The best George W. Bush quote? (Twitter)
The gender-critical activism of Kellie-Jay Keen continues to concern me. Her New York event was marked by violence, threats and spitting against the women who spoke. Terrible intimidation, and the cops did nothing. At the same time, I have to note that at her Chicago event, one of the speakers said “men should call out the deviants among them and eradicate these monsters from society”. Here Keen is defending that rhetoric—while suggesting it wasn’t about trans women, when there is no other way to to read it—and attacking a journalist who asked questions about it. This is rightwing, rabble-rousing populism in its rawest form, and I find the repeated presence of Andy Ngo at her events very striking. As BuzzFeed reported a few years ago, there is a debate about “the extent to which Ngo deliberately provokes angry and violent responses from anti-fascists.”
“Viewing the Salvator Mundi for the first time, included in the National Gallery’s Leonardo show at the behest of its ambitious young curator Luke Syson, was a serious let-down. For a start, you didn’t need to know much about Leonardo to wonder why the most dynamic genius of the High Renaissance would want to create such an uncharacteristically static, frontal composition. Then there was the problem of the condition.
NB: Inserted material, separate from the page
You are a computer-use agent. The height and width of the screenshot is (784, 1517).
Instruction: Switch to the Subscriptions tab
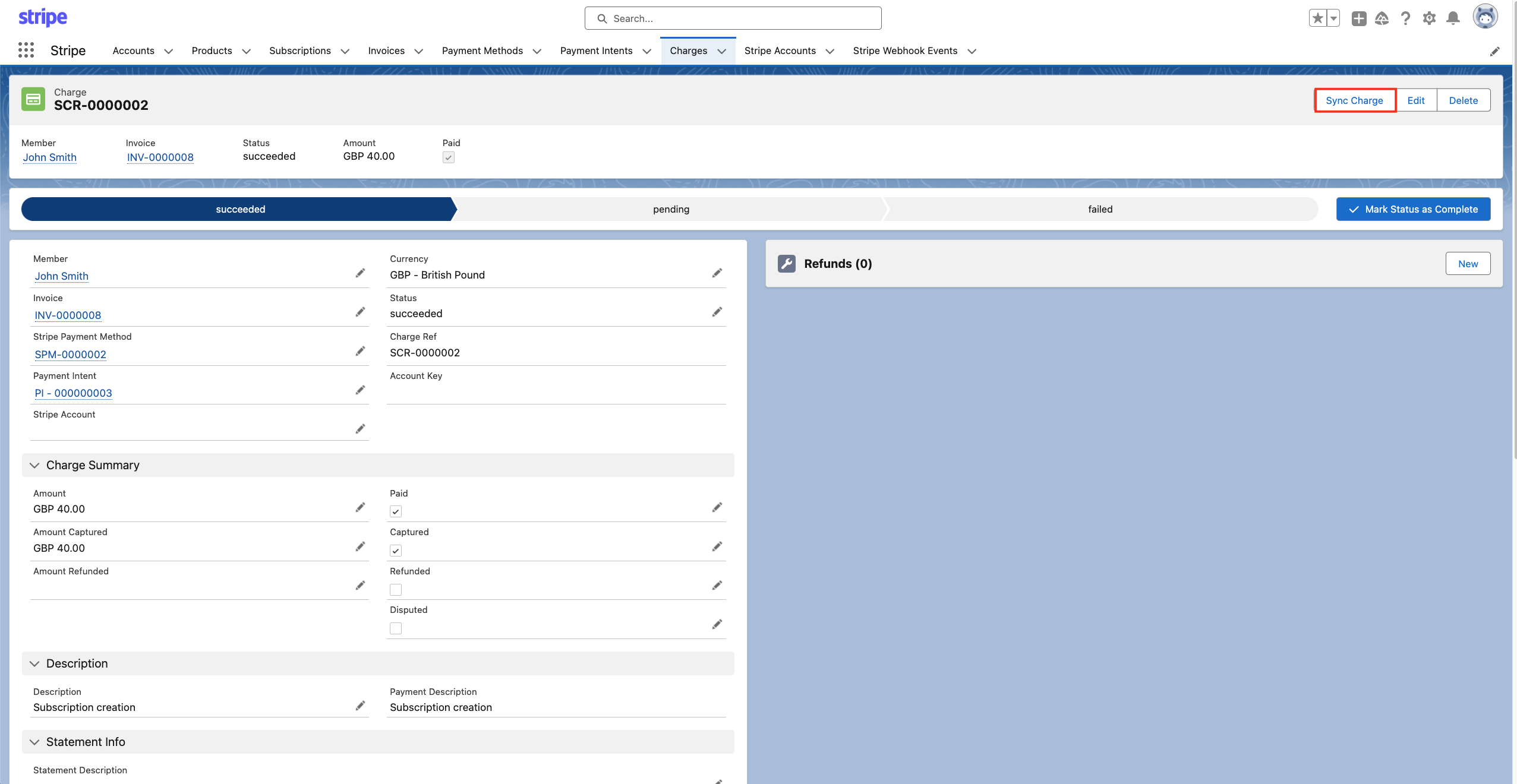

The well-preserved blessing right hand was very fine, but the heavily repainted face of Christ had a ghostly fuzziness about it that for me, at least, was hopelessly off-putting.” I enjoy stories about the top of the art market, much like I enjoy stories of crypto billionaires, because I feel no guilt about bad things happening in them. Here’s a reflection on the $430m sale of the “last Da Vinci,” the Salvator Mundi, to Saudi’s crown prince (Art Newspaper).
The New Gurus: the artwork just dropped for my podcast series, beginning December 19, as well as the first four episode titles: The Birth of the New Guru; Taking the Urine; Fitter, Happier, More Productive; and White Women’s Tears.
You’ll be hearing more about this, don’t you worry.
See you next time!
Re: Kellie-Jay Keen. As far as I know, Andy Ngo was only at the event in Brighton and wasn’t publicising his presence. And if anything the antifa behaviour was better there than in the previous rally. One woman being taken out of context over the word ‘eradicate’ shouldn’t make a right wing conspiracy and I am glad KJK defended her. The ‘Whose Body Is It?’ podcast recently interviewed KD Yang and Amy Sousa about the NYC event and they give more context about what happened. I have spoken twice at U.K. events and it’s remarkably liberating. You know lots of people are watching and it’s easy to mess up. But it’s courageous too. You wrote an amazing book about how feminist progress is messy and complicated, Helen. This is a grassroots movement and full of amazing women.
Links for me are underlined... Problem fixed or reader dependant?